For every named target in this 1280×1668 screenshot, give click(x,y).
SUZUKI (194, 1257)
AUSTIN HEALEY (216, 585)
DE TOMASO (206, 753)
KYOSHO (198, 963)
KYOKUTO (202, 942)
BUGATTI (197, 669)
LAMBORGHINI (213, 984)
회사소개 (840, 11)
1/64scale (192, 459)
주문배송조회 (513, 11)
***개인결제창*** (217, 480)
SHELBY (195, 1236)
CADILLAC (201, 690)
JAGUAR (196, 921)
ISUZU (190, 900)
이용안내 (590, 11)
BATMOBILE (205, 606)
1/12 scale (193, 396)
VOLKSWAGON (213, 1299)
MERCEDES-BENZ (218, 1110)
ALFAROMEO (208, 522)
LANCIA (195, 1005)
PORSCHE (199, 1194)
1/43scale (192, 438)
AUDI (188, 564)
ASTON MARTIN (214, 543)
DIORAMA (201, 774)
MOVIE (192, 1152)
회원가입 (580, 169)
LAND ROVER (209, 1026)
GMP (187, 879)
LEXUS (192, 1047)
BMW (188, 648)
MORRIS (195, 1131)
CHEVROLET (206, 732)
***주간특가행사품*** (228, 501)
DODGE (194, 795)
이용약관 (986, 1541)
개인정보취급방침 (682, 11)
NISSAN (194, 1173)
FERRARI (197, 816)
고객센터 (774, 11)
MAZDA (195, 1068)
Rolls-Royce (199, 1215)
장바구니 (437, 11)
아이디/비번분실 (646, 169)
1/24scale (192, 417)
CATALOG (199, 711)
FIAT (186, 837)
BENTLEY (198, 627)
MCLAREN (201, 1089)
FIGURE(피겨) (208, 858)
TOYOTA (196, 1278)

══════════

● TASK PROMPT: From the first line to the last, set down every record exactly as written above.

● RESPONSE TO THIS EXERCISE:
For every named target in this 1280×1668 screenshot, give click(x,y).
SUZUKI (194, 1257)
AUSTIN HEALEY (216, 585)
DE TOMASO (206, 753)
KYOSHO (198, 963)
KYOKUTO (202, 942)
BUGATTI (197, 669)
LAMBORGHINI (213, 984)
회사소개 (840, 11)
1/64scale (192, 459)
주문배송조회 (513, 11)
***개인결제창*** (217, 480)
SHELBY (195, 1236)
CADILLAC (201, 690)
JAGUAR (196, 921)
ISUZU (190, 900)
이용안내 (590, 11)
BATMOBILE (205, 606)
1/12 scale (193, 396)
VOLKSWAGON (213, 1299)
MERCEDES-BENZ (218, 1110)
ALFAROMEO (208, 522)
LANCIA (195, 1005)
PORSCHE (199, 1194)
1/43scale (192, 438)
AUDI (188, 564)
ASTON MARTIN (214, 543)
DIORAMA (201, 774)
MOVIE (192, 1152)
회원가입 (580, 169)
LAND ROVER (209, 1026)
GMP (187, 879)
LEXUS (192, 1047)
BMW (188, 648)
MORRIS (195, 1131)
CHEVROLET (206, 732)
***주간특가행사품*** (228, 501)
DODGE (194, 795)
이용약관 (986, 1541)
개인정보취급방침 (682, 11)
NISSAN (194, 1173)
FERRARI (197, 816)
고객센터 (774, 11)
MAZDA (195, 1068)
Rolls-Royce (199, 1215)
장바구니 (437, 11)
아이디/비번분실 (646, 169)
1/24scale (192, 417)
CATALOG (199, 711)
FIAT (186, 837)
BENTLEY (198, 627)
MCLAREN (201, 1089)
FIGURE(피겨) (208, 858)
TOYOTA (196, 1278)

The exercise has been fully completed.